Is the Nordic Diet Right For You?

For some, following the Nordic diet can be a challenge due to the availability of local products. It takes planning, so the time and commitment could be challenging for some. Since products such as cranberries and cloudberries are not available in Pakistan, you may need to adjust your diet based on availability in your area.

Regardless of whether you focus on the local aspect of your grocery sourcing, the Nordic diet is a good roadmap for developing realistic eating habits. It can even be modified for vegans and vegetarians by adding more plant-based foods to your diet.

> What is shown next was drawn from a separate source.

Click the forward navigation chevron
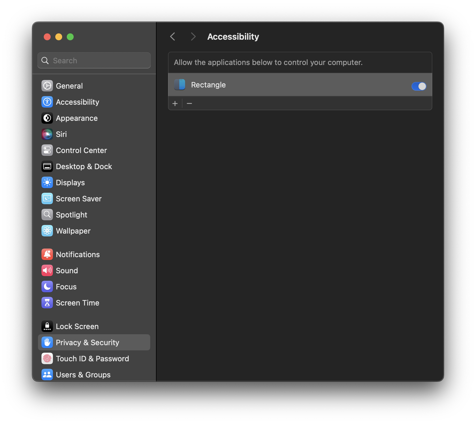This screenshot has height=424, width=476. coord(193,37)
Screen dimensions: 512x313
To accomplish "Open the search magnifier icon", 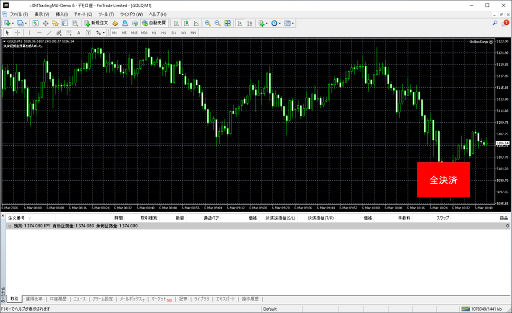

The Nordic diet approach is more of a guideline that can be really sustainable for someone. It’s just the basics and doesn’t think too much or complicate what you’re eating.

Food to eat

The diet emphasizes locally harvested foods. This is important because local foods tend to contain more nutrients and fewer pesticides than foods sourced from distant locations. As soon as you harvest fresh foods like fruits and vegetables, the nutrient levels decrease. The closer you can eat the food to harvest, the more nutrients you will get. It is more likely that local food was recently picked compared to food from other countries that will have to travel long distances to get to you. That’s not to say that non-local foods aren’t healthy, but they can contain fewer nutrients.

Check out the foods that are part of the new Nordic diet:

• Cruciferous vegetables (such as cabbage, broccoli, and Brussels sprouts)

• Root vegetables (such as carrots, radishes, and beets)

• Dark leafy vegetables

• Berry

• Whole grain products (especially rye and oats)

• Fish

• Lean game

• Mushrooms

• Fresh herbs

• Nuts and legumes

Food to avoid

As with many diets, the Nordic diet has a handful of foods that you should avoid or rarely enjoy.

• Other red meat that is not game

• Food with added sugar

• Processed meat

• Foods with a high salt content such as meat for lunch, dried pasta, and bread

• Fast food

• Sweetened drinks

Anything that is really high in saturated fat and high in sugar is inflammatory for the body. It causes the body to become stressed.